There are also some lesser-known hikes that allow you to explore the hidden corners of the island. We particularly love the Buscastell Valley, with its narrow terraces planted as they were in the past, accompanied by a shy river, a channel, and irrigation pools. You can even find cherry trees there.
For a wilder experience, you can take a less crowded hike to the Torres d'en Lluc (about 4 hours), marvelously overlooking the sea, or descend to the rocky shores of Cala d'Aubarca, where you'll discover a beautiful sea arch. The amphitheater of cliffs covered in pine trees is splendid.
Hiking and Nature in Formentera:
The island is crisscrossed by trails and bike paths that allow you to avoid most of the road network. However, it's important to keep in mind that in summer, it gets hot, very hot, on this low-lying island typically bathed in sunlight.
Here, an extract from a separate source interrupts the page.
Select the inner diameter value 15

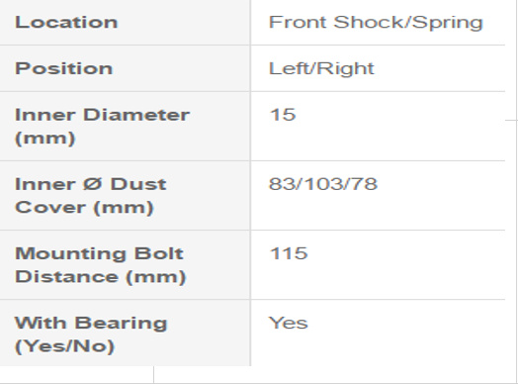coord(283,115)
There are no long hikes here, but rather pleasant short walks. For example, you can explore the area around Can Marroig (in the nature reserve) to the Sa Gavina tower (1.5 hours round trip).
If you're looking for a Robinson Crusoe experience, inquire about the small boat connection to the (deserted) island of S'Espalmador. You'll find almost white sand, turquoise and shallow waters, especially in the northwest, where a lagoon forms in front of the Sa Torreta islet. It's truly divine.